8.1 Signing Process — Full Chain

Invoice XML → XadesSignedXml.ComputeSignature() (XmlDsigC14N11Transform + XPath transforms
stripping ext:UBLExtensions/cac:Signature/QR node) → SHA-256 DigestValue = invoice hash
→ ecdsa-sha256 XML-DSig signature over the canonicalized XML
→ CryptoHelper.GenerateDigitalSignature (BouncyCastle) re-signs the hash,
producing the QR "cryptographic stamp" (tag 7)

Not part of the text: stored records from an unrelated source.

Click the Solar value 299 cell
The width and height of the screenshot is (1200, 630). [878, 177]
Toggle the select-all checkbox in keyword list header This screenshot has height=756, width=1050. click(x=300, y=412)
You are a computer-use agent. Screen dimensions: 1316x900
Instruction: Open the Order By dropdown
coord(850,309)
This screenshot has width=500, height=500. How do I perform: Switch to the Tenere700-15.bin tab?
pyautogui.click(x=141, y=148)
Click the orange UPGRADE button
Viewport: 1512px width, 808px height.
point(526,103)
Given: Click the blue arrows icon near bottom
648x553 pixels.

This is a real, working ECDSA-secp256k1 implementation matching ZATCA's Phase 2 spec — not a stub.

8.2 Private Key Handling

  • The EC private key (secp256k1) is generated by ECKeyPairHelper, PEM-encoded, and stored in FatooraSecretSettings.PrivateKey — a plain string property.
  • Persisted as plaintext: AppSettingService.SetAppSetting<T> writes the value with no encryption call anywhere in the write path. The private key sits in the AppSetting.Value SQL column, or in appsettings.json (EGSConfigSettings.PrivateKey) when UseStaticKeys is enabled — either way, unencrypted at rest. See Chapter 7 — Security.
  • At runtime, the key is re-imported into an ECDsa object from the plaintext DB value on each signing operation (ecdsa.ImportFromPem(...)) — it is not sourced from a hardware security module, key vault, or any secret-manager abstraction.
  • Logging: as of Phase 0.2, X509CertificateService.GenerateCSR() no longer logs the private key via Serilog destructuring (both forks) — see Chapter 7 — Security § 7.3.

8.3 Certificate Storage

  • X509CertifcateSettings.Certificate (decoded certificate bytes as a string) and SerialNumber/IssuedOn/ExpiresOn/EncryptionPassword are persisted the same way as the private key — plaintext in AppSetting.Value, no encryption.
  • At runtime, the certificate (without its private key, per .NET's X509Store semantics for how it's added) is cached in the Windows certificate store (X509Store(StoreName.My, StoreLocation.CurrentUser)) — a process/machine-local cache, not itself a persistence mechanism.
  • ComplianceCsidSettings/ProductionCsidSettings (BinarySecurityToken, Secret — the credentials ZATCA issues after onboarding, used for Basic-Auth on every subsequent API call) are stored the same unencrypted way.

8.4 Certificate Loading

Loaded exclusively via IEInvoicingAppSettingService.GetAppSetting<T>() (cached via IEasyCachingProvider), then ECDsa.ImportFromPem(...)/X509Certificate2 construction from the retrieved plaintext string. No file-based, HSM-based, or Key-Vault-based loading path exists.

8.5 Two Documented Code-Level Anomalies

These are in the certificate code, not the signing math itself:

  • Curve identifier inconsistency: key generation correctly specifies SecObjectIdentifiers.SecP256k1 (ECKeyPairHelper.cs), but X509CertificateService.cs seeds ECDsa.Create(ECCurve.NamedCurves.nistP256) (a different curve, P-256) at two call sites before ImportFromPem immediately overwrites it with the real secp256k1 key. Functionally masked by the import, but wrong as written — a maintenance trap for anyone reading or modifying this code without noticing the import overwrites the seed. Classified Low severity, not addressed in Phase 0.2.
  • CSR field OID divergence between forks: the core SDK uses a custom OID (2.5.4.26) for the LocationAddress field in the CSR subject; the Tenancy fork uses the standard X509Name.L (Locality) OID instead. This is compliance-relevant — ZATCA's CSR subject-field spec is exact, and a wrong OID could cause CSR rejection or misclassification. Classified Medium severity, not addressed in Phase 0.2 (out of that phase's scope).

8.6 Certificate Renewal

No scheduled/automatic renewal exists — this flow is manually triggered via the onboarding controller with a fresh OTP; there is no job that watches ExpiresOn and proactively renews. See Chapter 12 — Known Limitations.